─── GIVEN DATA

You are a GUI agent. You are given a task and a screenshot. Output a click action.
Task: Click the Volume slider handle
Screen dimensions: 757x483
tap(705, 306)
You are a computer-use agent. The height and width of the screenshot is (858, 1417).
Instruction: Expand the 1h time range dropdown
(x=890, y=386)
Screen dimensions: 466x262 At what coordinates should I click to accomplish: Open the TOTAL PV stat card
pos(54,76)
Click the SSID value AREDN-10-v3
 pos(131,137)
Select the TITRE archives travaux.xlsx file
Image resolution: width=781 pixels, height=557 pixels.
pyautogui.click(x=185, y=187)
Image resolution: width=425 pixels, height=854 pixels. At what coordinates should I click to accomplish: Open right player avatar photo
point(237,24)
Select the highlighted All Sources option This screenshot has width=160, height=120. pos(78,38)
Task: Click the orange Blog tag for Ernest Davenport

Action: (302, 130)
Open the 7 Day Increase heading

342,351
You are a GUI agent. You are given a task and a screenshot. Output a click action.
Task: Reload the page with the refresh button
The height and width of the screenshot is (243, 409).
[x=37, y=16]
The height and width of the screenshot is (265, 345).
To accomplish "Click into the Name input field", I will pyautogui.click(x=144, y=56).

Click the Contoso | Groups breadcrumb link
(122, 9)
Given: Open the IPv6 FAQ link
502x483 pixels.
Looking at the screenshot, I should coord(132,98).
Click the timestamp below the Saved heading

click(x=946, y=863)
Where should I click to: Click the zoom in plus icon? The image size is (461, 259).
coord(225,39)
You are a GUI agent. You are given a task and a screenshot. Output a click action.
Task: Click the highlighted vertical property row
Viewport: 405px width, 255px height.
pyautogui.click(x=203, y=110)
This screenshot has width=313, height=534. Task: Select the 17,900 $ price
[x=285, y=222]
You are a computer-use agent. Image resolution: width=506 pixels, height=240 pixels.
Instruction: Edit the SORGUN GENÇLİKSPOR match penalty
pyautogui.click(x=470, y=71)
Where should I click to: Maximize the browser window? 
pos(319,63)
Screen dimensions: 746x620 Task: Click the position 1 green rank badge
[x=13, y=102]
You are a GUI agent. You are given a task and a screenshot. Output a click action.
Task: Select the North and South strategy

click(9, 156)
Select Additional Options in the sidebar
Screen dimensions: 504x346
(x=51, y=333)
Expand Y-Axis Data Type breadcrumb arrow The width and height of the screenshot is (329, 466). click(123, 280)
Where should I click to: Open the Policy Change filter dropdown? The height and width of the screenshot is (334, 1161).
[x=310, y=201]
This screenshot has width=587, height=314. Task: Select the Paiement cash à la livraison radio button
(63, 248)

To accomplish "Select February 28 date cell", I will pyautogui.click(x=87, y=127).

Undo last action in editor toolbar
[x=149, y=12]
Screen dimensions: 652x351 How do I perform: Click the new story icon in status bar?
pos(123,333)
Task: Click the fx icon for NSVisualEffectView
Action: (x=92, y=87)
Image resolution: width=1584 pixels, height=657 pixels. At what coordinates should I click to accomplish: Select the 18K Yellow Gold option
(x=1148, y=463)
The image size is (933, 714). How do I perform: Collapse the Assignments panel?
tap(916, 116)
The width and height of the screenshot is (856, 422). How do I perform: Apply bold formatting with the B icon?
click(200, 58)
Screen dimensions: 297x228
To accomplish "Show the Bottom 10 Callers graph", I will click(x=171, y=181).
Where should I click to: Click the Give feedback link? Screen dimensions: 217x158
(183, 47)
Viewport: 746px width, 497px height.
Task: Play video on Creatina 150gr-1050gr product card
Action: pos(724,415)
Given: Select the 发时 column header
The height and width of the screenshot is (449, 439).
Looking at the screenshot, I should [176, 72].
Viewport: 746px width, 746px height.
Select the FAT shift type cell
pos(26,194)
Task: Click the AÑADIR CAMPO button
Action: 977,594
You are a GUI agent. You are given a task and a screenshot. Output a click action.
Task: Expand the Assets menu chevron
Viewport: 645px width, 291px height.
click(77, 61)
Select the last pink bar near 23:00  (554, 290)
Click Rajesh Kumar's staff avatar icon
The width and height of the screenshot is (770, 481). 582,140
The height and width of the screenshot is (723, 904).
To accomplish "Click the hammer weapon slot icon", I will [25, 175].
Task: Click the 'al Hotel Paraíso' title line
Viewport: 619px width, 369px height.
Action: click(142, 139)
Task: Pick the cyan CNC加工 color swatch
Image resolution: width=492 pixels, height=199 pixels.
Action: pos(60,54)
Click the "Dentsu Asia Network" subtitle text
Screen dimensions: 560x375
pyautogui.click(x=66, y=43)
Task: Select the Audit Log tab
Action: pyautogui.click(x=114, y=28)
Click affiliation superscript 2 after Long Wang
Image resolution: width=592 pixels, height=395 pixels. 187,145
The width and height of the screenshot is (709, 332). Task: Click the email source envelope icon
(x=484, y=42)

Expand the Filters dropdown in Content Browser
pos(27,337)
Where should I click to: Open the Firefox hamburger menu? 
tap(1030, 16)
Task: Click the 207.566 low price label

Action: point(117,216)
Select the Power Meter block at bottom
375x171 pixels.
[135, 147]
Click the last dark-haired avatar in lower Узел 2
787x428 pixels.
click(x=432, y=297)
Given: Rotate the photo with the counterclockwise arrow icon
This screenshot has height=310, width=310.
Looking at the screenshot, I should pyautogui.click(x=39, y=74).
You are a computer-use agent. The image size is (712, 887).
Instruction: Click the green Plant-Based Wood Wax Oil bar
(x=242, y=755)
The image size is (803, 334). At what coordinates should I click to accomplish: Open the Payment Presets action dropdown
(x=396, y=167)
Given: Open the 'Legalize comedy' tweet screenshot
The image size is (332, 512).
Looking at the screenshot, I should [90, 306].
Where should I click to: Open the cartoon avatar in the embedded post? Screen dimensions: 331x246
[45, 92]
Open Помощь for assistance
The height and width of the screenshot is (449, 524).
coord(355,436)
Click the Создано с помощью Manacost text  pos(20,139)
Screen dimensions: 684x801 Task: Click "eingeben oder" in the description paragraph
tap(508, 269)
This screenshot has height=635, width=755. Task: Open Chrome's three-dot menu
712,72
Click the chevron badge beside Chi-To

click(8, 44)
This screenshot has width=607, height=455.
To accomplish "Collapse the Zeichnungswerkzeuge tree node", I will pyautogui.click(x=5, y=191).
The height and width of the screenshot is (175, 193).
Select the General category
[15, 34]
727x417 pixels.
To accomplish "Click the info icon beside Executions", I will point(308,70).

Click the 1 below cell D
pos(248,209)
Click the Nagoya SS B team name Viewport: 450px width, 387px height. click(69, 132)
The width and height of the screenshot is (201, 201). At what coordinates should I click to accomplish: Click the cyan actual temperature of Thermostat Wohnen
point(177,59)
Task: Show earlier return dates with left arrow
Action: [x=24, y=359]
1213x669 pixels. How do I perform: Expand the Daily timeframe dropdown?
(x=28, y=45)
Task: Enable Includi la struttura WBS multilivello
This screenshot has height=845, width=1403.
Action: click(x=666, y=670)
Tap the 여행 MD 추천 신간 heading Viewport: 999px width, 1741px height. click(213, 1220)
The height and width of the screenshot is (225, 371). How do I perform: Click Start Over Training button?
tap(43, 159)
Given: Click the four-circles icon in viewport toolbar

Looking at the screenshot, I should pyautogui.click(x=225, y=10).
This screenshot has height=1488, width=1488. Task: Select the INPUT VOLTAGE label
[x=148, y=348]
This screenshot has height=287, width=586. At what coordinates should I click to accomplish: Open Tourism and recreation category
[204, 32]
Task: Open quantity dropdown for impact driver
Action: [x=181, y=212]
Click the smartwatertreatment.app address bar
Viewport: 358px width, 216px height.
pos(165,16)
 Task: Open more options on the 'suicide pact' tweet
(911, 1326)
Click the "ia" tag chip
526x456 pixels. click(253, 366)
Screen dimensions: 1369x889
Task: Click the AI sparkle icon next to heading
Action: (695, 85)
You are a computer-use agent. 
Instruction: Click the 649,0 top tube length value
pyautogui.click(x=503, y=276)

──────

** WORK INSTRUCTION **
Once you have identified the lines above that contain "computer", copy each of them.

** ANSWER BOX **
You are a computer-use agent. The height and width of the screenshot is (858, 1417).
You are a computer-use agent. Image resolution: width=506 pixels, height=240 pixels.
You are a computer-use agent. The image size is (712, 887).
You are a computer-use agent. 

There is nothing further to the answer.